_PROBLEM DETAILS_
Skip every line before the one containing "Screen dimensions: 662x411", then copy that line and the rest of the entries below exactly, through the last line.

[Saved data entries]
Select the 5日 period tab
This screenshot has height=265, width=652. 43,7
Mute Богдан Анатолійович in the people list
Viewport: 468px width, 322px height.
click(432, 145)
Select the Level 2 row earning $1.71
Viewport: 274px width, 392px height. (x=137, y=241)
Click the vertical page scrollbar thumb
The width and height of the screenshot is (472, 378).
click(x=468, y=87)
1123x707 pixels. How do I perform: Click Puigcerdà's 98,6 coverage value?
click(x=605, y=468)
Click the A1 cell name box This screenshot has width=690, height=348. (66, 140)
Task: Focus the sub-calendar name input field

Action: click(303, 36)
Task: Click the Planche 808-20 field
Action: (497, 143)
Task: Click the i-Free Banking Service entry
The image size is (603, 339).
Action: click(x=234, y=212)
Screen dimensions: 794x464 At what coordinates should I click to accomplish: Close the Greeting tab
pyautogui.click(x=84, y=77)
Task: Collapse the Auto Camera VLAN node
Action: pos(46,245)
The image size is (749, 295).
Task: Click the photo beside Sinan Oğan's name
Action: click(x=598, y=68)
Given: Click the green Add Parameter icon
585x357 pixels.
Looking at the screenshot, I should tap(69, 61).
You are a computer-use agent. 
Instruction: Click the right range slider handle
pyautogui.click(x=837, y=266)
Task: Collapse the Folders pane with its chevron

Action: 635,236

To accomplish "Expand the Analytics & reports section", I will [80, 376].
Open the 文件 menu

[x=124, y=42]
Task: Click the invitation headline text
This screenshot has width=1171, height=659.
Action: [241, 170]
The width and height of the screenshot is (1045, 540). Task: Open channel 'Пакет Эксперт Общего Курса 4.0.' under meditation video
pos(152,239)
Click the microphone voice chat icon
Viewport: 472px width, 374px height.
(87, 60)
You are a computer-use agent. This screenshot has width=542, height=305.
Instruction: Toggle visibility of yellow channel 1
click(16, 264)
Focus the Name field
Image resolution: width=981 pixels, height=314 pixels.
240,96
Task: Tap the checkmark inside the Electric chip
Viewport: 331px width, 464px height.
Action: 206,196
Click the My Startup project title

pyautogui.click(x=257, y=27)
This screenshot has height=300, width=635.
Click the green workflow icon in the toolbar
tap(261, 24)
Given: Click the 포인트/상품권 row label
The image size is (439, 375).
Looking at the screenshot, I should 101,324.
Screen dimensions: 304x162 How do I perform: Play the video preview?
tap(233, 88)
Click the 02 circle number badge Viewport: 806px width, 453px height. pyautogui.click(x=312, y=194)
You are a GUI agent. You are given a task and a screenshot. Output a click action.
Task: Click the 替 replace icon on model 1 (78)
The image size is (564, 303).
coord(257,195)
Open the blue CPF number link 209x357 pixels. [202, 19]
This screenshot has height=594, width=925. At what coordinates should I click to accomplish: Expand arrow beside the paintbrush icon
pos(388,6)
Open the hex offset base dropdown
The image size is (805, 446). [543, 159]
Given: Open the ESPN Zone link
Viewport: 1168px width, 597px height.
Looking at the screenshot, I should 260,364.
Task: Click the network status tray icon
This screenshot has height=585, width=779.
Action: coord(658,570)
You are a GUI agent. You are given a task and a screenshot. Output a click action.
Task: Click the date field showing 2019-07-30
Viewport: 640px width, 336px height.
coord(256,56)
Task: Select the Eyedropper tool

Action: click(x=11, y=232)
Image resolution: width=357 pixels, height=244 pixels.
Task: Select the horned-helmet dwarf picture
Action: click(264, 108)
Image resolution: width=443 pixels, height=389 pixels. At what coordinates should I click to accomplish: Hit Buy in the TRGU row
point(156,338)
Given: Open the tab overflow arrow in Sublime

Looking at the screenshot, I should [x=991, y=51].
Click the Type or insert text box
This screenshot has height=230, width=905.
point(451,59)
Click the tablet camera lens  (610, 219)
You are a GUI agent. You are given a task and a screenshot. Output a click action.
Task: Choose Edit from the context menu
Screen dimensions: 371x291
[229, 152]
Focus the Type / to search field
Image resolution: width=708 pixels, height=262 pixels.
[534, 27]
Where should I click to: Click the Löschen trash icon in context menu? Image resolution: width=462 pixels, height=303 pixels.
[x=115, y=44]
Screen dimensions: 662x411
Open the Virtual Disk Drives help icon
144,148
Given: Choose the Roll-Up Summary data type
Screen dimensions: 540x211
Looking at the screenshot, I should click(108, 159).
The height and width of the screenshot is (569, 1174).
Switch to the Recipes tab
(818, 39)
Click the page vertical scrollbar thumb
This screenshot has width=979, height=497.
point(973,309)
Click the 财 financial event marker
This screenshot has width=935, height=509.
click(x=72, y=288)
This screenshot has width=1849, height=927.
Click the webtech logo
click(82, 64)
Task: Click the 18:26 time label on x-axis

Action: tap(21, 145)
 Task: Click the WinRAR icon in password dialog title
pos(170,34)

_RESULT OF THE TASK_
Screen dimensions: 662x411
Open the Virtual Disk Drives help icon
144,148
Given: Choose the Roll-Up Summary data type
Screen dimensions: 540x211
Looking at the screenshot, I should click(108, 159).
The height and width of the screenshot is (569, 1174).
Switch to the Recipes tab
(818, 39)
Click the page vertical scrollbar thumb
This screenshot has width=979, height=497.
point(973,309)
Click the 财 financial event marker
This screenshot has width=935, height=509.
click(x=72, y=288)
This screenshot has width=1849, height=927.
Click the webtech logo
click(82, 64)
Task: Click the 18:26 time label on x-axis

Action: tap(21, 145)
 Task: Click the WinRAR icon in password dialog title
pos(170,34)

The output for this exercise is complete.